Justice Gorsuch, joined by Justice Thomas and Justice Barrett, concluded in Part IV–B that, accepting petitioners’ allegations, the Pike balancing task that they propose in this case is one no court is equipped to undertake. Some out-of-state producers who choose to comply with Proposition 12 may incur new costs, while the law serves moral and health interests of some magnitude for in-state residents. In a functioning democracy, those sorts of policy choices—balancing competing, incommensurable goods—belong to the people and their elected representatives. Pp 18–21.
Justice Gorsuch, joined by Justice Thomas, Justice Sotomayor, and Justice Kagan, concluded in Part IV–C that the allegations in the complaint were insufficient as a matter of law to demonstrate a substantial burden on interstate commerce, a showing Pike requires before a court may assess the law’s competing benefits or weigh the two sides against each other, and that the facts pleaded merely allege harm to some producers’ favored “methods of operation” which the Court found insufficient to state a claim in Exxon Corp. v. Governor of Maryland, 437 U. S. 117, 127. Pp 21–25.
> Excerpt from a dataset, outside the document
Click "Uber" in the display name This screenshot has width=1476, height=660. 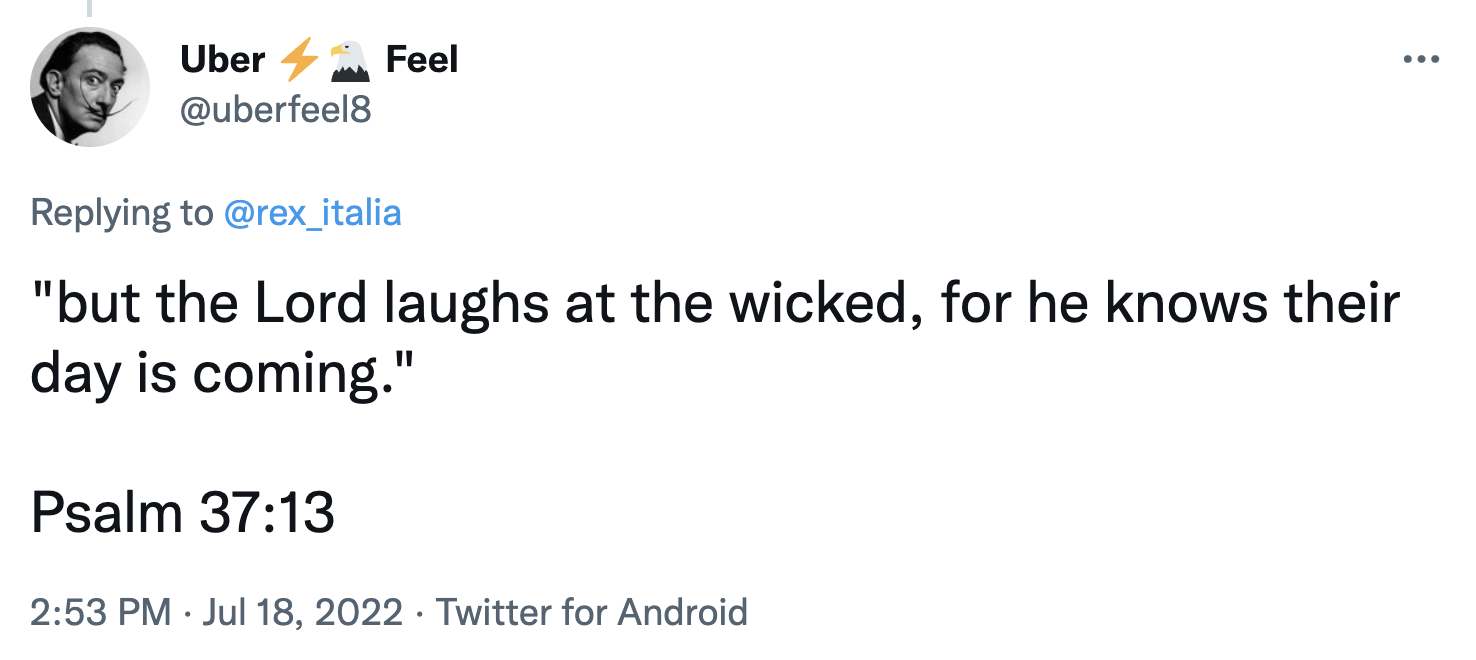(x=222, y=61)
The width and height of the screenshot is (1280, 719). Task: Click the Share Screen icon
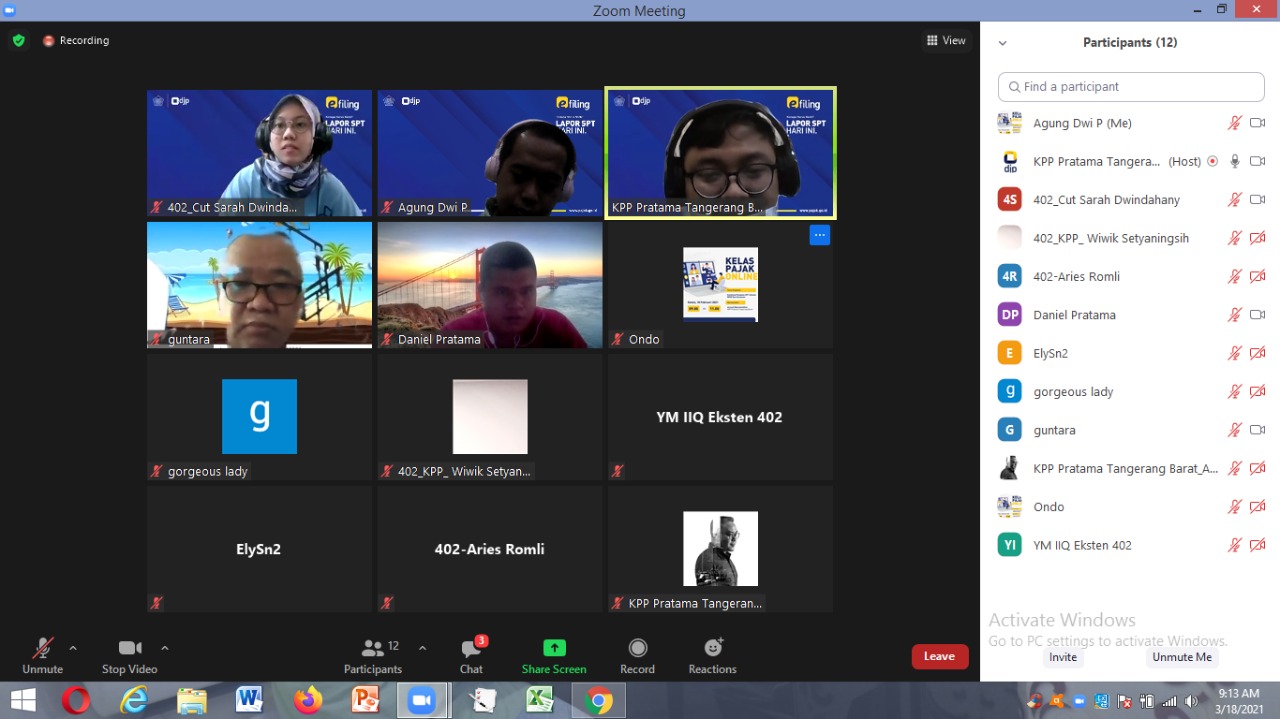tap(554, 649)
Justice Sotomayor, joined by Justice Kagan, concluded that the judgment should be affirmed, not because courts are incapable of balancing economic burdens against noneconomic benefits as Pike requires or because of any other fundamental reworking of that doctrine, but because petitioners fail to plausibly allege a substantial burden on interstate commerce as required by Pike. Pp 1–3.
Justice Barrett concluded that the judgment should be affirmed because Pike balancing requires both the benefits and burdens of a State law to be judicially cognizable and comparable, see Department of Revenue of Ky. v. Davis, 553 U. S. 328, 354–355, but the benefits and burdens of Proposition 12 are incommensurable; that said, the complaint plausibly alleges a substantial burden on interstate commerce because Proposition 12’s costs are pervasive, burdensome, and will be felt primarily (but not exclusively) outside California. Pp 1–2.